FDJ’s loss is clearly Cofidis’ gain, for in Bouhanni they have a rider who can finally deliver them consistent wins throughout the season. Cofidis did ride an aggressive Vuelta: the likes of Guillaume Levarlet, Christophe Le Mevel, Jerome Coppel and Dani Navarro attacked relentlessly in the mountains, and Navarro picked up a stage along the way. But having a sprinter of Bouhanni’s calibre may be the ticket that gets the French second-tier team back into the big time.

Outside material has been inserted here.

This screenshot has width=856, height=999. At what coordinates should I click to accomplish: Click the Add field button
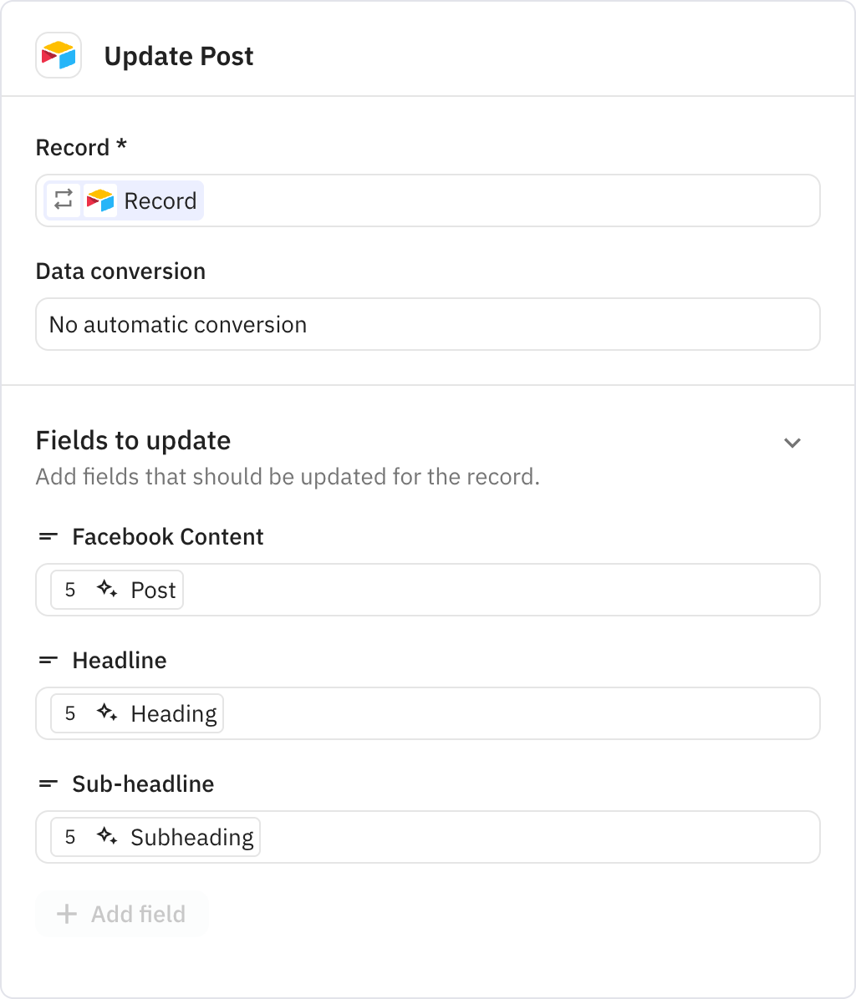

Degenkolb can seize the rainbow stripes next week
The Vuelta is the Grand Tour least suited to sprinters, primarily because of the presence of numerous uphill finishes at the expense of routine bunch sprints. But John Degenkolb now has nine Vuelta stage wins from two appearances – and the way that he kept in touch with the race favourites over the punchy Cat.2 climbs ahead of two of his victories suggests that he is very much the man to watch next week in the world championships road race at Ponferrada.

Hansen and Hesjedal rewarded for their gutsy riding
If at first you do not succeed, take a leaf out of Adam Hansen’s book and go on the attack again. Riding his tenth consecutive Grand Tour, Lotto-Belisol’s Hansen tried a trademark pop-out-of-the-pack on numerous occasions before he surged clear inside the final five kilometres in Stage 19 – a stage seemingly destined for bunch sprint and Degenkolb’s fifth win.

Talk about staying true to yourself and your strengths: ‘if it ain’t broke, don’t fix it’ goes the adage – and Hansen, at the fifth or so attempt, finally struck gold.


As for Ryder Hesjedal – not only did he have to deal with quite ridiculous claims of having a motor concealed in his frame after his bike was seen spinning our of control following his crash from the break in Stage 7, he had to juggle his own ambitions with some seriously selfless riding for Garmin-Sharp team leader, Dan Martin.

He also found the time to do a Mick Rogers and win on the steepest peak of the race – doing to La Camperona what the Aussie veteran did to the Stelvio back in May.

For all the uphill finishes the course still left a lot to be desired
The one plus point coming from the few negatives surrounding the race route this year is that we shouldn’t have to sit through a closing day time trial or a criterium-style city circuit in the middle of the race for quite some time.

It may have been to pay homage to Saint Francis of Assisi’s pilgrimage to Santiago de Compostela 800 years ago, but the idea of finishing the race with a time trial so short that – had it not rained – the time gaps would have been minimal, was baffling.

Meanwhile, the Logrono circuit stage wasn’t much of a success when we first saw it back in 2012. The fact that it was pretty much just as uneventful – and resulted in exactly the same outcome: a Degenkolb victory – perhaps suggests that Unipublic, the race organisers, will do away with the idea of a loop race during a Grand Tour.

Goodbye Cadel – and thanks for all the memories
The Australian veteran was perhaps being a bit generous to himself when he complained that the downpour that soured most of the final individual time trial in Santiago ended his chances of going out with a bang.

Cadel Evans was never really in the race in the first place. We hardly ever saw him alongside the rider who is meant to be his successor at BMC – the equally under-performing Rohan Dennis, who did, to be fair, at least star in a break and the final time trial.

Although he’s yet to announce his retirement from cycling, you sense that will be the next declaration coming from the Evans camp. A former Tour de France winner and world champion, Evans has had a superb career – and has done so during a testing time in which he was battling both riders and their doctors.


But the last two years have not been kind to the man they call Cuddles. If we saw flashes of his capabilities during the Giro in May, we really saw nothing of merit from Evans in Spain – almost as if he looked at the star-studded field in advance and, mentally, took his retirement from the sport a few weeks early.

Fair play to him, mind. He’ll still have obtained far more sporting high-points on the bike than I will literary landmarks as a writer throughout our contrasting careers.

So bravo, Cadel – and enjoying putting your feet up.